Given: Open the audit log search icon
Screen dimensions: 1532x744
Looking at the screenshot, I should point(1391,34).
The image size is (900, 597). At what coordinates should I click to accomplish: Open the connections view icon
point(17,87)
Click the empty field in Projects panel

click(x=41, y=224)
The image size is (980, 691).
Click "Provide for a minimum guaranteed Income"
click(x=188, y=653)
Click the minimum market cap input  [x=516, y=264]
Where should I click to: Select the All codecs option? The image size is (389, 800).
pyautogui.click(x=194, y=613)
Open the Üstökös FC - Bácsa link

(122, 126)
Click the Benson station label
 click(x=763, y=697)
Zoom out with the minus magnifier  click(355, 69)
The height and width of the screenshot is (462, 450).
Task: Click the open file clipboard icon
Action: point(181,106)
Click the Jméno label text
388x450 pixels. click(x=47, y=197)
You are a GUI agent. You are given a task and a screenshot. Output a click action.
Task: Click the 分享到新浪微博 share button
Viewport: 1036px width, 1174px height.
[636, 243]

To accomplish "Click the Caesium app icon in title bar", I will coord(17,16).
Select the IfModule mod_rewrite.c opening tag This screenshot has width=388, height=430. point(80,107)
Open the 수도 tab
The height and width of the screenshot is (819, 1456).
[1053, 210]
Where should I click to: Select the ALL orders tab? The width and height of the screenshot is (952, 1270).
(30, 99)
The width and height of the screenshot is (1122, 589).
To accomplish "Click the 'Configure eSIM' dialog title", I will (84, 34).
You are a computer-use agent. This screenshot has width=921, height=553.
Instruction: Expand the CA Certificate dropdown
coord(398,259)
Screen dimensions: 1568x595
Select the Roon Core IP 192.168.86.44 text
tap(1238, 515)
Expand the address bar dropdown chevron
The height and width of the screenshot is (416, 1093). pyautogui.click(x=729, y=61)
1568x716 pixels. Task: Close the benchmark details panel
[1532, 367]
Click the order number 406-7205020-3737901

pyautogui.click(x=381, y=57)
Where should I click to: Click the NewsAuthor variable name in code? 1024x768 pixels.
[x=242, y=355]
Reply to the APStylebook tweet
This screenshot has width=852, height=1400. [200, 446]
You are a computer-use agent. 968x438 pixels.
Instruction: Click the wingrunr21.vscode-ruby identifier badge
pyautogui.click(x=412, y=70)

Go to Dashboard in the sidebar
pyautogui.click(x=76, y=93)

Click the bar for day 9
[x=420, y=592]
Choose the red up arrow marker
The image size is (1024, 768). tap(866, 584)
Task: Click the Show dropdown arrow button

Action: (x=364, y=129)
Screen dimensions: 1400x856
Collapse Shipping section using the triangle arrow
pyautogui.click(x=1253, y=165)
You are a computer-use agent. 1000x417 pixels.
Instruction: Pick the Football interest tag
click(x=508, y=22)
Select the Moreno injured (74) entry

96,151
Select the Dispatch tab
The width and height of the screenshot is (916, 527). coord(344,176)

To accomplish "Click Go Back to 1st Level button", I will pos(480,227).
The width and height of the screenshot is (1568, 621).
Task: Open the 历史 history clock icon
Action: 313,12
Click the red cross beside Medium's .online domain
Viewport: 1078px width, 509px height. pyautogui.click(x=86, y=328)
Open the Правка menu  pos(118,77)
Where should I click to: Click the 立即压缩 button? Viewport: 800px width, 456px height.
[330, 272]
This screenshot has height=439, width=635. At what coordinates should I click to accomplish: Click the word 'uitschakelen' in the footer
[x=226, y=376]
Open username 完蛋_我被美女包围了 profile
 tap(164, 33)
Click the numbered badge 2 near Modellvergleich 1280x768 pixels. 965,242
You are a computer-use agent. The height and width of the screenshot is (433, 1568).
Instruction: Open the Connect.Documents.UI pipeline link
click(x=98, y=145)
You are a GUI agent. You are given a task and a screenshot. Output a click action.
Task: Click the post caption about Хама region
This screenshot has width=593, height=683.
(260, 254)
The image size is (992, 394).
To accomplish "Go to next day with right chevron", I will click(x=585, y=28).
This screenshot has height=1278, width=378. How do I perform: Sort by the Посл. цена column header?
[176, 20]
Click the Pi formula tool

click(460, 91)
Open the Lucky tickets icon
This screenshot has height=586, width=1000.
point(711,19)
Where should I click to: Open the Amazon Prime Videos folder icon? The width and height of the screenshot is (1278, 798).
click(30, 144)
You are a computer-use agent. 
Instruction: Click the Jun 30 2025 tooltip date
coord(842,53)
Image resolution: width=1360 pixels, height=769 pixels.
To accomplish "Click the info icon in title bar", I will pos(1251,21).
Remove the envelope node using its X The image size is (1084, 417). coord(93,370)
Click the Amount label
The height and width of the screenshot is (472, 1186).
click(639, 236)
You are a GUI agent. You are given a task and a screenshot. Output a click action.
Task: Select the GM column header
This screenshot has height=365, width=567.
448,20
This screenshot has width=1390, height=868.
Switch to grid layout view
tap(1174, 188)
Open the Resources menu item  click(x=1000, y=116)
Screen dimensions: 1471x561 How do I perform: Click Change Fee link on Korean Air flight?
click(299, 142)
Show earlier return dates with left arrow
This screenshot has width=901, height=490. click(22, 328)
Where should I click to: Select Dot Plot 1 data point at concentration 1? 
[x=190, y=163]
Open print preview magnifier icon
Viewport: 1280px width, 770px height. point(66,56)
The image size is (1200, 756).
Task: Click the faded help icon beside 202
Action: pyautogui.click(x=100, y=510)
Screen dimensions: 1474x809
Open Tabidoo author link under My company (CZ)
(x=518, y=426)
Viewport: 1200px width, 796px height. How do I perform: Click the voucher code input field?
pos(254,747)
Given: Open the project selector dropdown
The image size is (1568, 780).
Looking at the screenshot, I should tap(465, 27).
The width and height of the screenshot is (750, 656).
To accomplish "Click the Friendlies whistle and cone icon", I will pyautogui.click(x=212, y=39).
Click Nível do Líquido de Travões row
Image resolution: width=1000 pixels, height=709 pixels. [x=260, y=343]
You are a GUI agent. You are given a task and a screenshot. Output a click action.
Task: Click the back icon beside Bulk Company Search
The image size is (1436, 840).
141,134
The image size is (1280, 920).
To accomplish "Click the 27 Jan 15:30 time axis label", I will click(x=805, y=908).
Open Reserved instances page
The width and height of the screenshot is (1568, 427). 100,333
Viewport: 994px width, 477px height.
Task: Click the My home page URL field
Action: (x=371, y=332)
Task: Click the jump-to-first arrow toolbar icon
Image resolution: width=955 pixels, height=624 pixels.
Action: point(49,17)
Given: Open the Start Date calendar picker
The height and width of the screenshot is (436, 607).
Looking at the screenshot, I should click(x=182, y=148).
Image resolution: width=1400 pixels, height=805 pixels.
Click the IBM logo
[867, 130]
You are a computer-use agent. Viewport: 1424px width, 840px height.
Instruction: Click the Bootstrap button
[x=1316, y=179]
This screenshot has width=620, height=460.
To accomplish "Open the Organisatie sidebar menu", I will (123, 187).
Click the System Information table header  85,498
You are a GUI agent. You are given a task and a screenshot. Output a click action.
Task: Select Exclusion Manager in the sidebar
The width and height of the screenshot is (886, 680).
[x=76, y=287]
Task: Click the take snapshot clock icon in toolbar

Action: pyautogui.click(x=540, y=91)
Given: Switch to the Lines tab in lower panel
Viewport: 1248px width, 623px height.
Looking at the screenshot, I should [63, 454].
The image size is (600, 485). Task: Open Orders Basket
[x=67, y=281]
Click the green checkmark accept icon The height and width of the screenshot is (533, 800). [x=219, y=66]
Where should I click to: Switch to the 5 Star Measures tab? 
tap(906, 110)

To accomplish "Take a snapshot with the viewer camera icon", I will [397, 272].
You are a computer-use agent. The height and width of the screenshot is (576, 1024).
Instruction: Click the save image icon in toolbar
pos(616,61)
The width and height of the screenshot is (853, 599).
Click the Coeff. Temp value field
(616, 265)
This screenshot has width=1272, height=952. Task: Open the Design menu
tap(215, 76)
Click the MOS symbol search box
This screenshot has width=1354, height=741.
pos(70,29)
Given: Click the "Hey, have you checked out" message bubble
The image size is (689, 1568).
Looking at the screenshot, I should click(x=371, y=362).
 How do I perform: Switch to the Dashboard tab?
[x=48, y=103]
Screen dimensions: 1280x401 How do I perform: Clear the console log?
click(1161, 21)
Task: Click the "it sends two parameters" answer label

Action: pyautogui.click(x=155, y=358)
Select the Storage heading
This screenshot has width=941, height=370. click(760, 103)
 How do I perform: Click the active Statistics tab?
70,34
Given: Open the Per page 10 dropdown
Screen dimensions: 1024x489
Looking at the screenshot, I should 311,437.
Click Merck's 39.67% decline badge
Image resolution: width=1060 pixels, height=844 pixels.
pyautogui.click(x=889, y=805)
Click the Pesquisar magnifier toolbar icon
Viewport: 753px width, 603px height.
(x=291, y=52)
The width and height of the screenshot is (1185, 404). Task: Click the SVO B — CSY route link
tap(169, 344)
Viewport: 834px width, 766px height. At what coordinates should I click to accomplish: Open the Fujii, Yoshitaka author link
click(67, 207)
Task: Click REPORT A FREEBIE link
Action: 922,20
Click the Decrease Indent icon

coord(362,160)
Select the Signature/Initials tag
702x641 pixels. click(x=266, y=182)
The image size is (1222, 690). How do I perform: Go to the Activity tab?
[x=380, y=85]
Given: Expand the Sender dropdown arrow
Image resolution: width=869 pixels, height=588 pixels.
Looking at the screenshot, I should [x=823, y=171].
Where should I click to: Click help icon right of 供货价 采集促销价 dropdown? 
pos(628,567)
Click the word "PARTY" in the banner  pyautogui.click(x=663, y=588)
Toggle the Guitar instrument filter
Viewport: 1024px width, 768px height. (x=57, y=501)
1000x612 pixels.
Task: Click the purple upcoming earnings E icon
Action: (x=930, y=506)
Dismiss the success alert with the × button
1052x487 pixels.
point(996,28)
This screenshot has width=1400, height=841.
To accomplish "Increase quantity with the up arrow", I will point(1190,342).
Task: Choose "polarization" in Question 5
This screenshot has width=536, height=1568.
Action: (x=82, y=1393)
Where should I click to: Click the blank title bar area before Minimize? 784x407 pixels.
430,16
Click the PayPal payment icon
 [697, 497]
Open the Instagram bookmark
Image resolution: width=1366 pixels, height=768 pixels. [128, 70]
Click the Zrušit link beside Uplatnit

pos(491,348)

——————————

Task instructions =>
Write out, from the lines above, only those from the line with "This screenshot has width=1272, height=952." to the line with "Given: Click the", exactly as given, including the first and the last.

Response =>
This screenshot has width=1272, height=952. Task: Open the Design menu
tap(215, 76)
Click the MOS symbol search box
This screenshot has width=1354, height=741.
pos(70,29)
Given: Click the "Hey, have you checked out" message bubble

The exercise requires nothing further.